Quote every one of the records below word for word, omitting the pictures from your answer.

[Entries for locating text and elements]
========
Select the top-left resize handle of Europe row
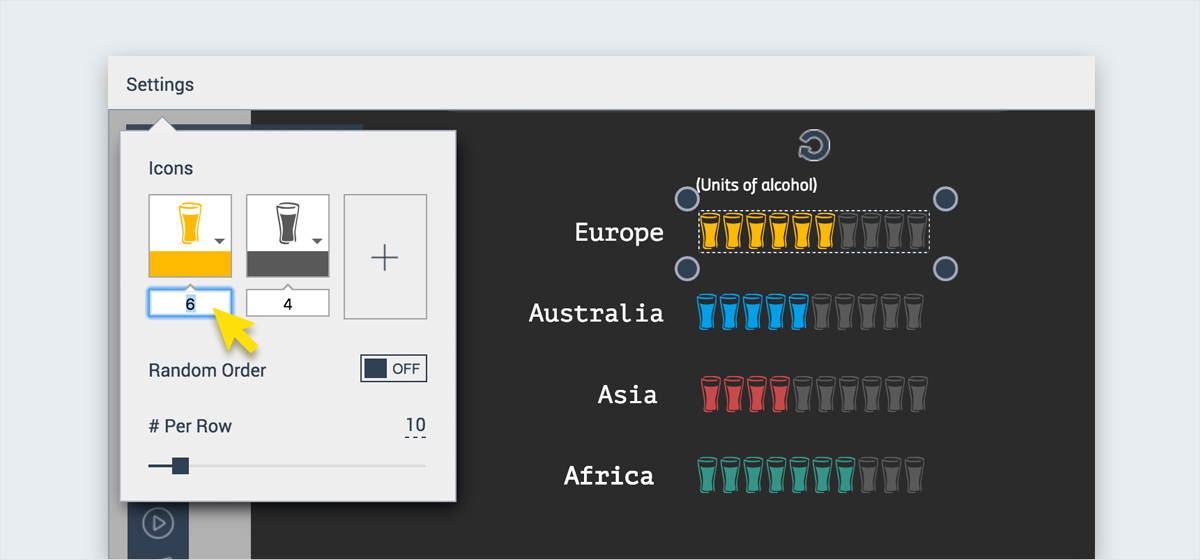The height and width of the screenshot is (560, 1200). [687, 199]
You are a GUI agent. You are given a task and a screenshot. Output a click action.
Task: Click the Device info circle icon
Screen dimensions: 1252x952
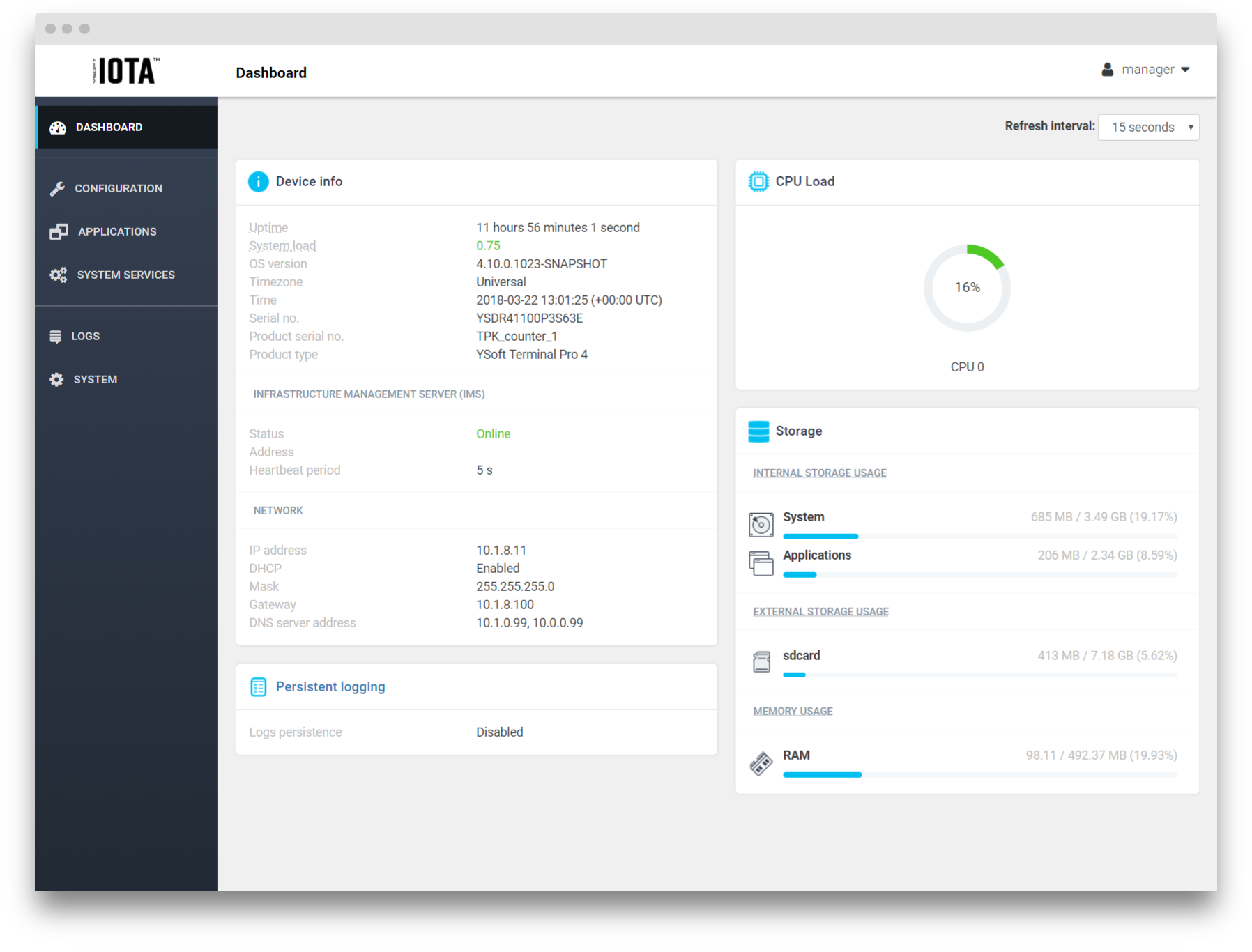[258, 182]
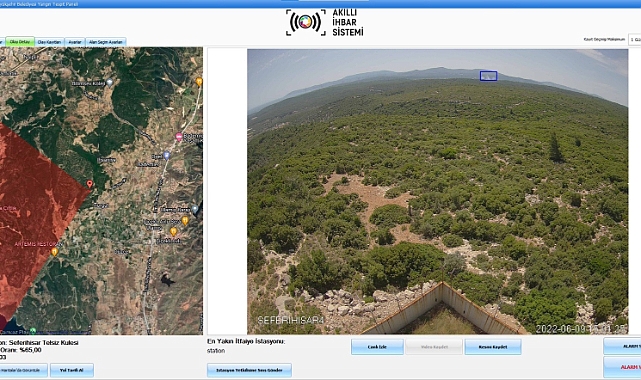This screenshot has height=380, width=641.
Task: Switch to the Alan Seçim Ayarları tab
Action: coord(105,42)
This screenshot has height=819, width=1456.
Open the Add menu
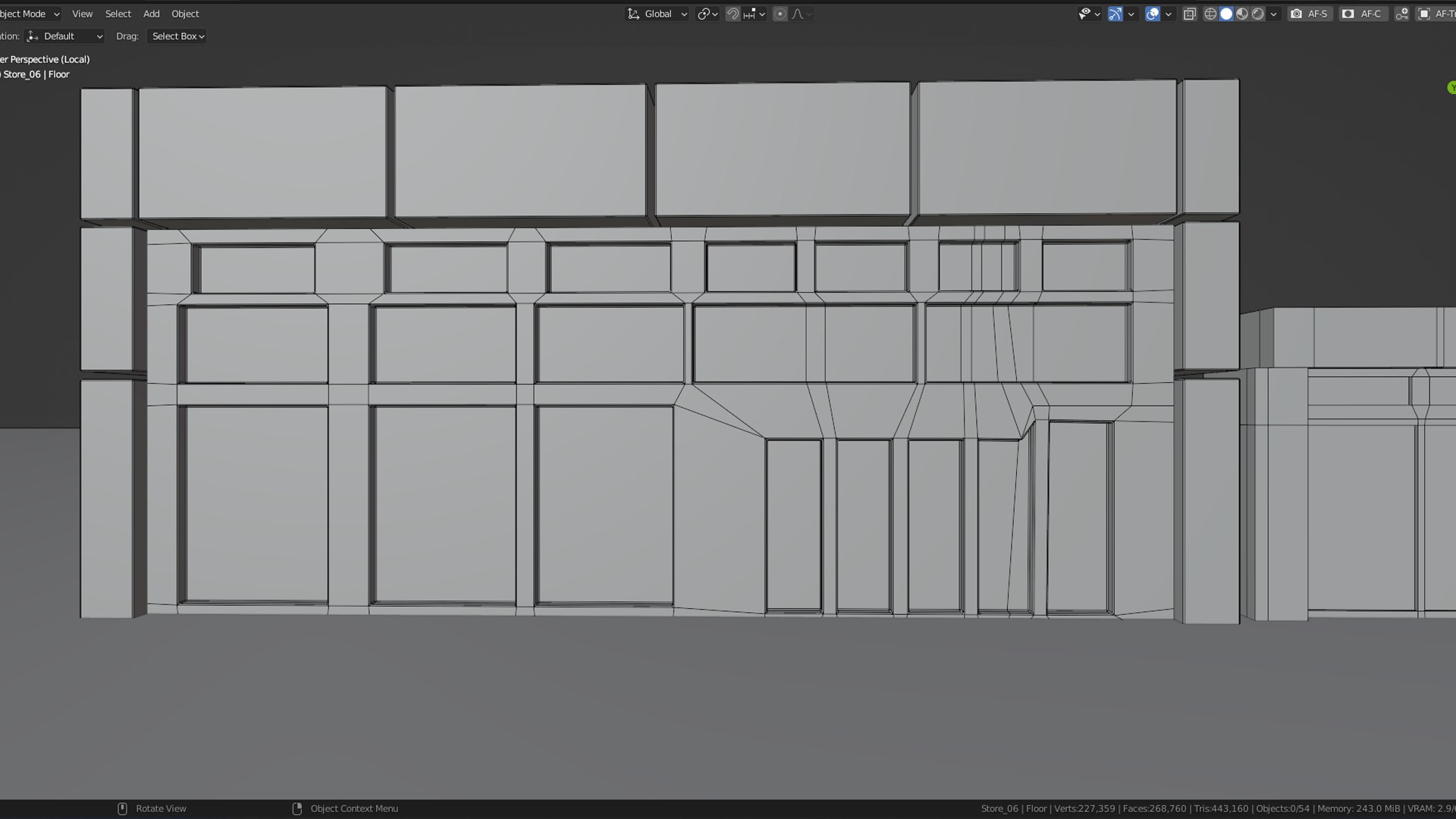point(152,14)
========
Reply to the exercise.
Select the top-left resize handle of Europe row
The height and width of the screenshot is (560, 1200). [687, 199]
You are a GUI agent. You are given a task and a screenshot. Output a click action.
Task: Click the Device info circle icon
Screen dimensions: 1252x952
[258, 182]
This screenshot has height=380, width=641.
Task: Switch to the Alan Seçim Ayarları tab
Action: coord(105,42)
This screenshot has height=819, width=1456.
Open the Add menu
point(152,14)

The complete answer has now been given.